Small and mid-size businesses have always been short on one job category: administrative assistants. That’s why unified messaging — technology that deposits messages from all points of contact into a single, electronic, easily accessible inbox — is so liberating. Employees are more productive and easier to reach when they can control communications with clients and vendors through a single inbox.
Unified messaging, in some form, has been around for years. But now, providers are adding mobile phones to the services they can link to a single electronic inbox. They’re also tailoring services to small and mid-sized businesses — which might be reason enough for you to consider unified messaging if you haven’t already, says Sanjeev Aggarwal, vice president of infrastructure solutions at AMI-Partners, a technology research firm.
“Unified messaging needs to be an important criteria for businesses looking for new solutions,” Aggarwal says. “I think the first thing is just receiving e-mail and voice mail in a single mail box. Once they get that, start looking at text messaging and SMS capabilities.”
Leave the office, stay in touch
Employees today don’t necessarily work the same schedule in the same office every day and leave work behind when they go home. Unified messaging makes it easier to work from anywhere at anytime. Employees can receive e-mail, fixed-line voice mail, mobile voice mail, mobile text messages and faxes online or through one phone call. Before, checking all five channels of communication required two phone calls, one trip online, and a trip back to the office to check the fax machine’s paper tray.
“Having access to a fax or having access to a key e-mail or having access to one of your customers from your cell phone and being able to get that from anywhere you dial into is another highly productive feature that enables a small business to appear larger, more efficient and more productive,” says Ron Comerford, AT&T business marketing product manager.

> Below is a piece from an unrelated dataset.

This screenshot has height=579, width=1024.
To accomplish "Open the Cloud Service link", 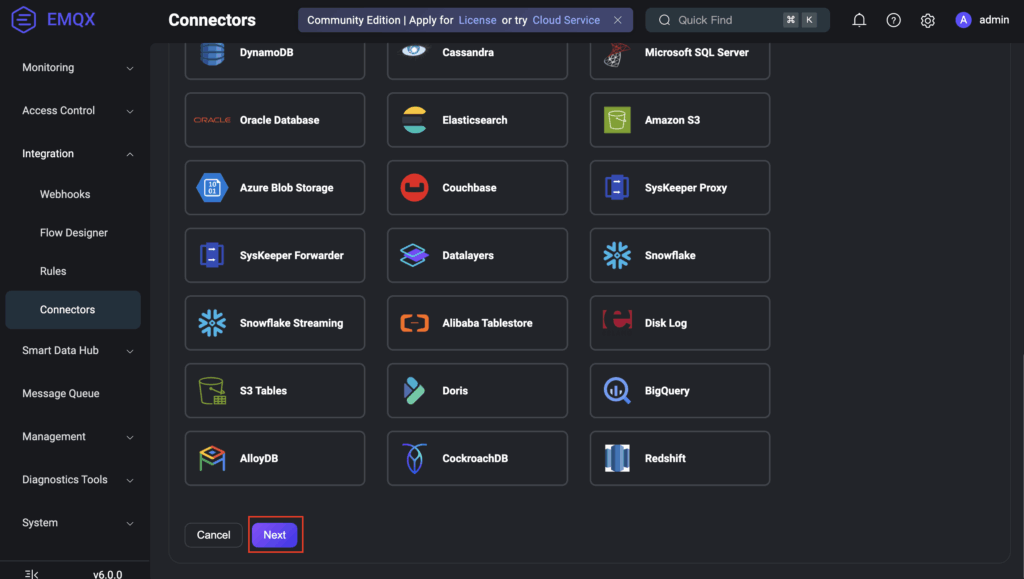I will point(566,20).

AT&T is one such company that offers a unified messaging solution for small and mid-sized businesses.
Keep work flowing
Not only can employees check for messages on any communication channel, but they also can respond via the most convenient channel. In other words, if you log into your unified messaging inbox and hear a voice mail on your office phone, you can respond via e-mail or phone. If the content of the message is important to someone else, you can forward it. And if you want to listen to it later when you’ll be away from an Internet connection, you can save it to your desktop.
Respond to customers faster
Conventional wisdom holds that a responsive company keeps its customers. Unified messaging makes that goal much easier to accomplish.
Imagine that you’re on the road when an upset customer leaves a voice mail on your office voice mail. With unified messaging, you can immediately learn about the customer’s problem and address it now — not when you get back to the office two days later to discover that the customer has taken his business elsewhere.
Save money
Unified messaging may be an ideal add-on to voice over Internet protocol (VoIP) service, which has become a popular money-saving way for small and mid-sized businesses to bundle their data and voice connections. And many providers offer hosted VoIP and unified messaging solutions so companies don’t have to maintain the systems locally.
“For the smaller companies, less than 20 employees, they can access the same type of functionality without having those complex systems on premises,” Aggarwal says. “They can go with a hosted voice service that provides some unified messaging.”
A few caveats
As you’re shopping for a unified messaging solution, remember these key caveats:
Not all solutions offer the same features. Some will integrate mobile lines, while others will not. Not all offer features such as text-to-voice and voice-to-text transcription.
Not all solutions offer true integration with Microsoft Outlook or other e-mail clients. You may need to set up your unified inbox to forward messages to Outlook if you want to access them there.
Hosted solutions will keep all of that electronic data on their own servers — to a point. After you use up your allotted disk space, you must remove messages and archive them locally. Image files (for faxes) and audio files can take up quite a bit of disk space, so be sure you’re able to invest in some extra storage if you’ll need it.